Nel 1850 circa SCOTT ARCHER incominciò a sperimentare il collodio. ARCHER aggiungeva al
collodio dello ioduro di potassio, immergeva le lastre in un bagno di NITRATO D'ARGENTO e
le esponeva ancora umide; questa emulsione consentiva pose inferiori ai tre secondi; per
lo sviluppo usava acido PIROGALLICO o solfato ferroso; per il fissaggio cianuro di
POTASSIO. Con questa tecnica, nel 1855, per fotografare il Monte Bianco, BISSON si avvalse
di ben 25 portatori. Nel 1864 BURNE fotografò la Catena dell'Imalaja accompagnato da 40
portatori, un gruppo di servitori e 6 guide. Il collodio dava buoni risultati, ma era
troppo complicato e ingombrante; furono allora sperimentate nuove tecniche e si arrivò
alla pellicola di celluloide ricoperta da uno strato di emulsione in gelatina. Nel 1888
GEORGE ESTMAN presentò una nuova fotocamera: con lo slogan "voi premete il bottone,
il resto lo facciamo noi": era la famosa KODAK.
La KODAK era leggera, compatta e non era necessario che il fotografo sviluppasse da sè le
sue foto; la fotocamera era fornita di una pellicola con cui si facevano 100 fotografie:
finita la pellicola la si portava alla KODAK che la sviluppava e restituiva le lastre
adatte per la stampa a contatto.
Verso la fine degli anni '20, la Germania, propose i più sostanziali miglioramenti
tecno-ottici e nel 1924 la LEUTZ presentò la famosa LEICA. Nel 1947 l'invenzione da parte
di EDWIN LAND della POLAROID bianco e nero.
Possiamo far risalire la nascita della fotografia a colori al 1861, allorché il fisico
scozzese JAMES MAXWELL tenne una conferenza in cui dimostrò come fosse possibile creare
tutte le sfumature cromatiche mediante equilibrate addizioni di luce di colore uguale a
quello dei 3 colori primari (rosso, verde, blu). Questa era la prima applicazione del
sistema che verrà definito SINTESI CROMATICA ADDITIVA.
Il francese LOUIS DUCOS nel suo libro "LES COULEURS EN FOTOGRAFIE: SOLUTION DU
PROBLEME", nel 1869 stabilì tutti i principi basilari della moderna fotografia a
colori, sia quella della sintesi additiva, sia quello della sintesi sotrattiva.

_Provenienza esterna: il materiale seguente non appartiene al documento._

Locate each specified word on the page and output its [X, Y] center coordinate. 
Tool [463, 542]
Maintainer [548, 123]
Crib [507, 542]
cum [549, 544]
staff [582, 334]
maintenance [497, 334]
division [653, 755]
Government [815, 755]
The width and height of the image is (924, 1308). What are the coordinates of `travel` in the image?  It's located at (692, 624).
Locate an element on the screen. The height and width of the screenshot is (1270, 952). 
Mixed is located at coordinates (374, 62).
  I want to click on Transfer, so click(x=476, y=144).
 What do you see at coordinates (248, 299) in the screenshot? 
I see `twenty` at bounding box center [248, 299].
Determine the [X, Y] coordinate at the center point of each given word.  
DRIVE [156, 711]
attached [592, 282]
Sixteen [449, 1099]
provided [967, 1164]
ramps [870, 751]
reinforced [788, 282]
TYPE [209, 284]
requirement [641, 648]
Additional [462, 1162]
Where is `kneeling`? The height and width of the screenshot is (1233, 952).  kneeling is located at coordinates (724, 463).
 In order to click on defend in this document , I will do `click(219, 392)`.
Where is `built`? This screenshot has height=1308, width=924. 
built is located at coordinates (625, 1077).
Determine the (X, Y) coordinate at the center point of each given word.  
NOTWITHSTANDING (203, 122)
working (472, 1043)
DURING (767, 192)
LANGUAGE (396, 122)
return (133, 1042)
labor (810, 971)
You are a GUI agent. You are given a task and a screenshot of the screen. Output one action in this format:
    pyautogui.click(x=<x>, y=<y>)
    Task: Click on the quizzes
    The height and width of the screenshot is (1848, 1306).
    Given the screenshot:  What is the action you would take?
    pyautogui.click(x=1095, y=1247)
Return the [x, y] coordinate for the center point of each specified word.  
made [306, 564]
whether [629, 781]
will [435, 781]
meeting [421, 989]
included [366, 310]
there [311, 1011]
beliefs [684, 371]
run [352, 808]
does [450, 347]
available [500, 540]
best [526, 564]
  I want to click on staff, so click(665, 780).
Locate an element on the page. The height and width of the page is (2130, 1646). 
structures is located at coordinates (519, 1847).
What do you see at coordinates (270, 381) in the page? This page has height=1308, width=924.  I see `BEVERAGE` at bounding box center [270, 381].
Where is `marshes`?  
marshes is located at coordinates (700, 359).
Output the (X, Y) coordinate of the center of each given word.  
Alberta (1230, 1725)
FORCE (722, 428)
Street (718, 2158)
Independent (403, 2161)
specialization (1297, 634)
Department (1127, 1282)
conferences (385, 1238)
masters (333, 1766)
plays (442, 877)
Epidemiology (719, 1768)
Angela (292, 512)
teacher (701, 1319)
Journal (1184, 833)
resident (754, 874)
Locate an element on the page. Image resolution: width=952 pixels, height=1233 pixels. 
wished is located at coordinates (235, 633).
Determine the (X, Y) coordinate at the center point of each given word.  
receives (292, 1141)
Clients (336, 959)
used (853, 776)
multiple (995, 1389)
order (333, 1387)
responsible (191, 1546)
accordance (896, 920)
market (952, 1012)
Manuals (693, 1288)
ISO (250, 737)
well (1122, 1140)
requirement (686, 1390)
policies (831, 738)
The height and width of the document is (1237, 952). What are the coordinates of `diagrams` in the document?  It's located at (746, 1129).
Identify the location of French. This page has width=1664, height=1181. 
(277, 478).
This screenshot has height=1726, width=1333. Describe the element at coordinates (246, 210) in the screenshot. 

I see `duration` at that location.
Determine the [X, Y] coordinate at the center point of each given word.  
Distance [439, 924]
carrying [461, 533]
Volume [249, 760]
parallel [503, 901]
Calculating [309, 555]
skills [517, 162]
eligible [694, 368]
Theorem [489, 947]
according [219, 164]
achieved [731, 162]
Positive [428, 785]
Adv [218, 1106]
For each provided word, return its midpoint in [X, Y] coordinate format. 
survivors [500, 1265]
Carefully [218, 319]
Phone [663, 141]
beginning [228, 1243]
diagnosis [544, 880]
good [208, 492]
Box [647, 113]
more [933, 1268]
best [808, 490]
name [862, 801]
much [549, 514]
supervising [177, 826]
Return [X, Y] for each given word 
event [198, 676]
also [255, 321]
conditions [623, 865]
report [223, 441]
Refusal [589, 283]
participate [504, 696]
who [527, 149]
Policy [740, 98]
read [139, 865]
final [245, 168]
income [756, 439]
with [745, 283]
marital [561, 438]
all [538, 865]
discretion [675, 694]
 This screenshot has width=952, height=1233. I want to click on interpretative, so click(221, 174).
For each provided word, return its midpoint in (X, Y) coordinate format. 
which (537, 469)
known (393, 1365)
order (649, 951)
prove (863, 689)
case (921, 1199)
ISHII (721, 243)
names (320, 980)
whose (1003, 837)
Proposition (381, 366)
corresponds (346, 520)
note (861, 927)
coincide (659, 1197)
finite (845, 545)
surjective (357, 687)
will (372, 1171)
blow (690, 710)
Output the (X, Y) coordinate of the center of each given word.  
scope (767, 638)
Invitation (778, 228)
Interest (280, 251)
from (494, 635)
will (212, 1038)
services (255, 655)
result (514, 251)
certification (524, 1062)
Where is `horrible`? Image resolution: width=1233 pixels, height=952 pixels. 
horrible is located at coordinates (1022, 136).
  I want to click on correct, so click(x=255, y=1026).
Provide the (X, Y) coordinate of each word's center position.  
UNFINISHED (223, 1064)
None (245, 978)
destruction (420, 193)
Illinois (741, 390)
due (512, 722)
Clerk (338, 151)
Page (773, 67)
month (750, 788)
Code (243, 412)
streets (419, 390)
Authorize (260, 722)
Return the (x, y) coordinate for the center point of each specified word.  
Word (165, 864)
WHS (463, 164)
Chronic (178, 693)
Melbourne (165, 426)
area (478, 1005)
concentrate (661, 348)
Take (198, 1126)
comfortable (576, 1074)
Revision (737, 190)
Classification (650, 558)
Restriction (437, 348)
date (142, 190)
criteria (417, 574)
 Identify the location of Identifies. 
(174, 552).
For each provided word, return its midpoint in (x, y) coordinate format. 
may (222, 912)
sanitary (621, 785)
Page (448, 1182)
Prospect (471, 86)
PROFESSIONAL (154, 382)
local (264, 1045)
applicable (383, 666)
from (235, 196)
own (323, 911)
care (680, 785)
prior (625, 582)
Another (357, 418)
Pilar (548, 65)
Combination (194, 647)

Nel 1906 WRATTEN e WANWRIGHT presentarono a Londra la lastra pancromatica sensibile a
tutti i colori dello spettro; ma questa invenzione era una copia di quello che fu
realizzato nel 1904 da AUGUSTE e LOUIS LUMIERE che successivamente la brevettarono.
Tra gli anni 30-40 due musicisti MANNES e GODOWSKY con un lavoro d'équipe, con i tecnici
della ESTMAN-KODAK produssero la prima pellicola KODACHROME, che si usa tuttora.
Nel 1942 la KODAK rende disponibili le prime pellicole per la fotografia all'infrarosso.
L'ultimo notevole progresso verificatosi nell'ambito della fotografia a colori, è stato
nel 1963, con l'invenzione di un sistema per ottenere all'istante e automaticamente stampe
a colori: il processo sviluppato per le proprie fotocamere della POLAROID.